EXTRACTO DE PÁGINA:

Santiago Alba Rico, Público
Lo mejor y lo peor que puede decirse de la polémica y aclamada película de Adam McKay, No mires arriba, es que es brillante y entretenida. Es lo mejor porque, en efecto, pasas un buen rato gracias al ingenio de unos guionistas que vuelcan en ella todas las verdades que habitualmente se nos ocultan y todas las denuncias a las que en otros formatos nadie hace ningún caso: el populismo electoralista de los gobernantes, la colusión entre el poder político y el económico, las fantasías de los gurús tecnológicos, el negacionismo interesado de los plebeyos, la frivolidad cómplice de los medios de comunicación. Es lo mejor, pero también lo peor, porque el único efecto que introduce en el mundo es el de confirmar las fronteras impermeables entre la enunciación y la acción. La verdad, por así decirlo, nos divierte tanto como el magufismo, el adefesio y la estupidez.
He hablado de "las verdades que nos ocultan". No es una frase acertada, porque lo cierto es que ya nadie nos oculta nada. Al igual que "The Daily Rip", la famosa emisión televisiva de la película, con sus carismáticos e inescrupulosos presentadores, todos los días, desde hace años, nuestros medios de comunicación, entre la noticia de un divorcio y la de un fichaje futbolístico, nos cuentan la verdad acerca del mundo. Hace años que nada permanece en la oscuridad. Si hubo un período clásico del capitalismo en el que el "sistema" se reproducía sobre la ignorancia inducida de la gente, hoy se reproduce de manera transparente, sin recodos ni secretos, a partir del conocimiento aireado, exhibido y hasta orgulloso de sus bajezas y sus peligros. Es lo que, frente al negacionismo, yo llamaría "reconocionismo", un fenómeno del que No mires arriba es la culminación cinematográfica y, si se quiere, el cierre categorial. Hace setenta años no se hubiera podido hacer esta película o se hubiera perseguido a sus autores, como el FBI y la CIA persiguen al doctor Mindy y a la doctora Dibiasky. Hoy la película reconoce sin ambages lo que nos está ocurriendo y todos, aún más, nos reconocemos en lo que relata sin que se ondule siquiera la superficie del mundo exterior amenazado. Ya lo dijo hace veinte años el siempre sabio Berlusconi, tras la muerte de Nicola Calipari: "la verdad no cambia nada". Conformémonos con que sea "entretenida".

TAREAS A REALIZAR:
**A)** Copia de nuevo el fragmento del artículo sobre No mires arriba que arranca con "Santiago Alba Rico, Público" y acaba tras "y la estupidez.", y cambia en él "brillante" por "ingeniosa".
**B)** Según el artículo sobre No mires arriba, ¿cómo se llama la famosa emisión televisiva que aparece en la película?

DATOS MOSTRADOS:
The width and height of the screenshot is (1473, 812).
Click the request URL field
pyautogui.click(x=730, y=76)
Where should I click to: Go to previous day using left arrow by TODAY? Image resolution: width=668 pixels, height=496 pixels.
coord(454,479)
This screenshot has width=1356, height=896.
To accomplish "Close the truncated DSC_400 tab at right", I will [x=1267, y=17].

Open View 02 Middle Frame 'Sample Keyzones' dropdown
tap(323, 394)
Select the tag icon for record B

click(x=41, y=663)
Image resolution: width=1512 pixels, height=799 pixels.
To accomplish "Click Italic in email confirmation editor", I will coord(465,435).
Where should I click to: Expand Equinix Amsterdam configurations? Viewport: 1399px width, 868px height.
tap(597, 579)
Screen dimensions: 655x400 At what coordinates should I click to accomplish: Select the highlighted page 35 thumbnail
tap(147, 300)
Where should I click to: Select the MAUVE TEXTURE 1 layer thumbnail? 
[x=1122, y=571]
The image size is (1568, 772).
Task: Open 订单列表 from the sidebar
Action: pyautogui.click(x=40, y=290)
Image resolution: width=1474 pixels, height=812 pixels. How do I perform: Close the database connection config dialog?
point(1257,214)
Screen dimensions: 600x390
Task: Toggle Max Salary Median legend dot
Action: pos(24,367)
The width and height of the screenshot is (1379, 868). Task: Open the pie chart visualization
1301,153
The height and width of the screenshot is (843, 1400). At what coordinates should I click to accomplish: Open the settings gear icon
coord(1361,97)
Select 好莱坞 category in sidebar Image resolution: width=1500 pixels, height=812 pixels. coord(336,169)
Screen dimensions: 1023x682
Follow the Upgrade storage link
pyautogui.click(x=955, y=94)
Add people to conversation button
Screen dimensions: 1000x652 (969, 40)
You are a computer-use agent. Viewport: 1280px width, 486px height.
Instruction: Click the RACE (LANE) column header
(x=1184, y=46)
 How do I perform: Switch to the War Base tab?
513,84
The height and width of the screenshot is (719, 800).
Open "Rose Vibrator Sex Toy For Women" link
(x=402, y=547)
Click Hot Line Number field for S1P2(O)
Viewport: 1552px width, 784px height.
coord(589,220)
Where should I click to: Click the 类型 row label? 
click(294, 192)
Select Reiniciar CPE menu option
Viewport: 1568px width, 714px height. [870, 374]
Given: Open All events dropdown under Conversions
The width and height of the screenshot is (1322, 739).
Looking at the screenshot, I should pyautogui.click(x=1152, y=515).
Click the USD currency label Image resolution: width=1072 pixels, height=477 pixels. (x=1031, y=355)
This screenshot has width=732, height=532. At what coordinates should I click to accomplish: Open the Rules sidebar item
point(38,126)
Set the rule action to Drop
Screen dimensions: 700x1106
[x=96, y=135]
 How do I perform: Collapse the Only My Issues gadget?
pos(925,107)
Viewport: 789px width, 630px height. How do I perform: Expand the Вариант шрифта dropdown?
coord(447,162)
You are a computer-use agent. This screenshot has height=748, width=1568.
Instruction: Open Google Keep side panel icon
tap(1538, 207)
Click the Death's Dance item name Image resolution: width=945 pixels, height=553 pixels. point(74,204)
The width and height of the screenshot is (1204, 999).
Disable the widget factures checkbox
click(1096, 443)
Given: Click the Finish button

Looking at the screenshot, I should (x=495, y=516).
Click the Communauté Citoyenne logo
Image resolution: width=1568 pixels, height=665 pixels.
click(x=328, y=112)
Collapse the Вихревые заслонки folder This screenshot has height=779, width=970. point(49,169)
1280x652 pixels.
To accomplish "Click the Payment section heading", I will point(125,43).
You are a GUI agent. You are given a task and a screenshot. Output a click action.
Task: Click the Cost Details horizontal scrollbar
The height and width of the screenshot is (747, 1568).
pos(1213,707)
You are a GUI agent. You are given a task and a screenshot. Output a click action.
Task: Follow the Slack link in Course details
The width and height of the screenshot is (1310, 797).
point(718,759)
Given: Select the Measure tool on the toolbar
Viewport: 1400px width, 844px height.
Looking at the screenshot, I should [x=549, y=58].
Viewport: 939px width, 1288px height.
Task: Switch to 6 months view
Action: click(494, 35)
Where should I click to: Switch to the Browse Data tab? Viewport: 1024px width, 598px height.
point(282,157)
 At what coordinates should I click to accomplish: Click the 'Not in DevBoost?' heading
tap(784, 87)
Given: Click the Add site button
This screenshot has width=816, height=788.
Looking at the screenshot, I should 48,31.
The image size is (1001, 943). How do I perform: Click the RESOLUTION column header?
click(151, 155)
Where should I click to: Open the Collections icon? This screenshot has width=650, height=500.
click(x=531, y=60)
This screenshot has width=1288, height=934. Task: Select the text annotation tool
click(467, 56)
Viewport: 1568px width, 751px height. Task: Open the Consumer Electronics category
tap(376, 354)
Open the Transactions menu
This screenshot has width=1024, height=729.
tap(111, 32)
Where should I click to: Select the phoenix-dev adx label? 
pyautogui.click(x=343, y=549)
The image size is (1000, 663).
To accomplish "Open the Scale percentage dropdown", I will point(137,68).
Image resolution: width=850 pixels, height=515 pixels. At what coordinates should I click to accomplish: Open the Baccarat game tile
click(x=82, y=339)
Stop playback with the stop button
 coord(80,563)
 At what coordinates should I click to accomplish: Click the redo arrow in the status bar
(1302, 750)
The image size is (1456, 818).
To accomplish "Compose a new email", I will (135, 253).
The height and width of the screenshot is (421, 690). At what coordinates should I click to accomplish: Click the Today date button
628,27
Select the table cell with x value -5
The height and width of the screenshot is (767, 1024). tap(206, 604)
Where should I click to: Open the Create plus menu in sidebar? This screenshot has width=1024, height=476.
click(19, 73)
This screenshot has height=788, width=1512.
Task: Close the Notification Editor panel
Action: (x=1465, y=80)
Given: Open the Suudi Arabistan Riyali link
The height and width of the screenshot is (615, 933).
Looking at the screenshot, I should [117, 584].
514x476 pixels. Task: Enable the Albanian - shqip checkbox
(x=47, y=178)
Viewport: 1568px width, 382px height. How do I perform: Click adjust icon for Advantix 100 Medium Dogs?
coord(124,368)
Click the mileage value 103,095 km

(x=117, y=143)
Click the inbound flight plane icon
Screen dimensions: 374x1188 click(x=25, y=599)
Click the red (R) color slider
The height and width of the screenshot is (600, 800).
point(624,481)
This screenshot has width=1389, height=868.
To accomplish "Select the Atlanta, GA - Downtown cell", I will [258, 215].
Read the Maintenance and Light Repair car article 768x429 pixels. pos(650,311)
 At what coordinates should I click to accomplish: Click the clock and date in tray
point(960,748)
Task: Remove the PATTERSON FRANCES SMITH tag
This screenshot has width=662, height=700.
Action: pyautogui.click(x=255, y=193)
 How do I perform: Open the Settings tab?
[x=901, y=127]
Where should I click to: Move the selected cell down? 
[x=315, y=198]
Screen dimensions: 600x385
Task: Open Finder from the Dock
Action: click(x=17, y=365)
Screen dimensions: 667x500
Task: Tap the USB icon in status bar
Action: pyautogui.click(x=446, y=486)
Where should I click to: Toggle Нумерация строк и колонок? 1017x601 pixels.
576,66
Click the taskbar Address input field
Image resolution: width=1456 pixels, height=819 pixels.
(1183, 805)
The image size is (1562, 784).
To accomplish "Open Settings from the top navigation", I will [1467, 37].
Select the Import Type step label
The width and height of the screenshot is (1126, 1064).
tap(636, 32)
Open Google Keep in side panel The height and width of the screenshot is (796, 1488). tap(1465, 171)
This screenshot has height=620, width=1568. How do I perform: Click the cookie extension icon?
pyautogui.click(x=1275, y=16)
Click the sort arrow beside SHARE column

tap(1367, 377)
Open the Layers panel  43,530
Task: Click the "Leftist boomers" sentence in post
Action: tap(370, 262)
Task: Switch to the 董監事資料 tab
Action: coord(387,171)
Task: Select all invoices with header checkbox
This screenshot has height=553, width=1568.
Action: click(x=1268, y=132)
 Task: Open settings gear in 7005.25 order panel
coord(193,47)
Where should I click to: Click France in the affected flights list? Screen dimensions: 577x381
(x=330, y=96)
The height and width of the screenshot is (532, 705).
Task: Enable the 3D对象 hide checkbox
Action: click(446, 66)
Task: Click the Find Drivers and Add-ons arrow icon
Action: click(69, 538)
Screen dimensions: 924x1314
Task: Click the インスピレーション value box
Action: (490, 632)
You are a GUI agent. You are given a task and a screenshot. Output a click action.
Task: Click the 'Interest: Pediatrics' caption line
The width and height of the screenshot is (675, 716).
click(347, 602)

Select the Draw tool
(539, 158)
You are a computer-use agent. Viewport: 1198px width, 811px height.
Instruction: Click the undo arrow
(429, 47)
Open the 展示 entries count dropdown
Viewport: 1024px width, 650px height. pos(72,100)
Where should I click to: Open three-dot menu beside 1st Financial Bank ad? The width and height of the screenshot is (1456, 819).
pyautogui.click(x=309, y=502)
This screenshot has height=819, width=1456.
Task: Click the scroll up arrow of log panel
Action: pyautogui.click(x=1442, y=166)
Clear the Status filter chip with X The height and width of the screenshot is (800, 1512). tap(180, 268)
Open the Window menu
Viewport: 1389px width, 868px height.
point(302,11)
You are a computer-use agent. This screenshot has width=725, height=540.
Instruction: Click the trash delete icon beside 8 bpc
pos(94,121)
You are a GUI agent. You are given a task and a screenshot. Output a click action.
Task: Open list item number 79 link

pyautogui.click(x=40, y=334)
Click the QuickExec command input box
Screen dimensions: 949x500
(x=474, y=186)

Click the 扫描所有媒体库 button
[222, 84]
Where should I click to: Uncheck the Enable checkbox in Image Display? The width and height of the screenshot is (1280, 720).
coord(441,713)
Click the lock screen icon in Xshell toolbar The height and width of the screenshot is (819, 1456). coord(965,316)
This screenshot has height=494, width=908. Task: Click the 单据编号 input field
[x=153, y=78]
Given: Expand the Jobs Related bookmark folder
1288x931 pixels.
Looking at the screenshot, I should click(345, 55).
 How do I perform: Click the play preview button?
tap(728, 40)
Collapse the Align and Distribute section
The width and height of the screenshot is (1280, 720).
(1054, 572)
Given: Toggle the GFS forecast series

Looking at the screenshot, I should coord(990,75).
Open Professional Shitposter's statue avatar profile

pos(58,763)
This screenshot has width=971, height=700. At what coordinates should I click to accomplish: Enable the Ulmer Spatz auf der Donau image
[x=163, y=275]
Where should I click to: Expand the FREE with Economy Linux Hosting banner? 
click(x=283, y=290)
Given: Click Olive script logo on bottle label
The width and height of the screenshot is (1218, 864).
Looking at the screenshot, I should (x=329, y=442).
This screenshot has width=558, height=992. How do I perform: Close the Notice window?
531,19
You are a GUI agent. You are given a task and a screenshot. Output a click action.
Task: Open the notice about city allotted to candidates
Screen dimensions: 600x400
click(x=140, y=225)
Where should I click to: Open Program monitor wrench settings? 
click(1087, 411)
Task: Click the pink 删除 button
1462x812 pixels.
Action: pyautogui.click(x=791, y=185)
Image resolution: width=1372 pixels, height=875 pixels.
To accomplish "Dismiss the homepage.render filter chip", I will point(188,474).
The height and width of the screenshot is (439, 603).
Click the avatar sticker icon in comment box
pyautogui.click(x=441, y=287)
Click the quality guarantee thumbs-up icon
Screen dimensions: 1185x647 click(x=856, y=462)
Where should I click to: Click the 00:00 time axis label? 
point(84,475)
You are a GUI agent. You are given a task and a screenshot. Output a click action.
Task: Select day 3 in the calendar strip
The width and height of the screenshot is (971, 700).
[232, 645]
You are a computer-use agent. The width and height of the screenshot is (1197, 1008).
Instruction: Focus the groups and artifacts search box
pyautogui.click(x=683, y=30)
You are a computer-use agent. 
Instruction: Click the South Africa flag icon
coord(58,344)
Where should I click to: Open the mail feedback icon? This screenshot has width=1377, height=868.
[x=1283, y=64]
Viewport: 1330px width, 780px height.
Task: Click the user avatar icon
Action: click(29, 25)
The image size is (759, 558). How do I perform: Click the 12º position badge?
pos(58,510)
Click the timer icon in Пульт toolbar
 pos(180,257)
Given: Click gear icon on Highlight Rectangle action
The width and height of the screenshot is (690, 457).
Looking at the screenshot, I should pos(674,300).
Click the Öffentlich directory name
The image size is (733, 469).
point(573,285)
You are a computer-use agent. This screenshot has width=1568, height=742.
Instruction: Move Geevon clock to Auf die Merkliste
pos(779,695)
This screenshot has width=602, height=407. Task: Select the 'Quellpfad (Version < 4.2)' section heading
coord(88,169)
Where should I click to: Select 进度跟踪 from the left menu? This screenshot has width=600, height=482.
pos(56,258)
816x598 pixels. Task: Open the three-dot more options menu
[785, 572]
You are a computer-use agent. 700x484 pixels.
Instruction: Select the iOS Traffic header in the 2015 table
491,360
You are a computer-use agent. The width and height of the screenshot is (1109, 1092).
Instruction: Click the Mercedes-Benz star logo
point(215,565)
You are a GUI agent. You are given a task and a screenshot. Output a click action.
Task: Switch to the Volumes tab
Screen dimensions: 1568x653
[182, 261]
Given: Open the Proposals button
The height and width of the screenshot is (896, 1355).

RESULTADOS DE TAREAS:
**A)**
Santiago Alba Rico, Público
Lo mejor y lo peor que puede decirse de la polémica y aclamada película de Adam McKay, No mires arriba, es que es ingeniosa y entretenida. Es lo mejor porque, en efecto, pasas un buen rato gracias al ingenio de unos guionistas que vuelcan en ella todas las verdades que habitualmente se nos ocultan y todas las denuncias a las que en otros formatos nadie hace ningún caso: el populismo electoralista de los gobernantes, la colusión entre el poder político y el económico, las fantasías de los gurús tecnológicos, el negacionismo interesado de los plebeyos, la frivolidad cómplice de los medios de comunicación. Es lo mejor, pero también lo peor, porque el único efecto que introduce en el mundo es el de confirmar las fronteras impermeables entre la enunciación y la acción. La verdad, por así decirlo, nos divierte tanto como el magufismo, el adefesio y la estupidez.

**B)** "The Daily Rip".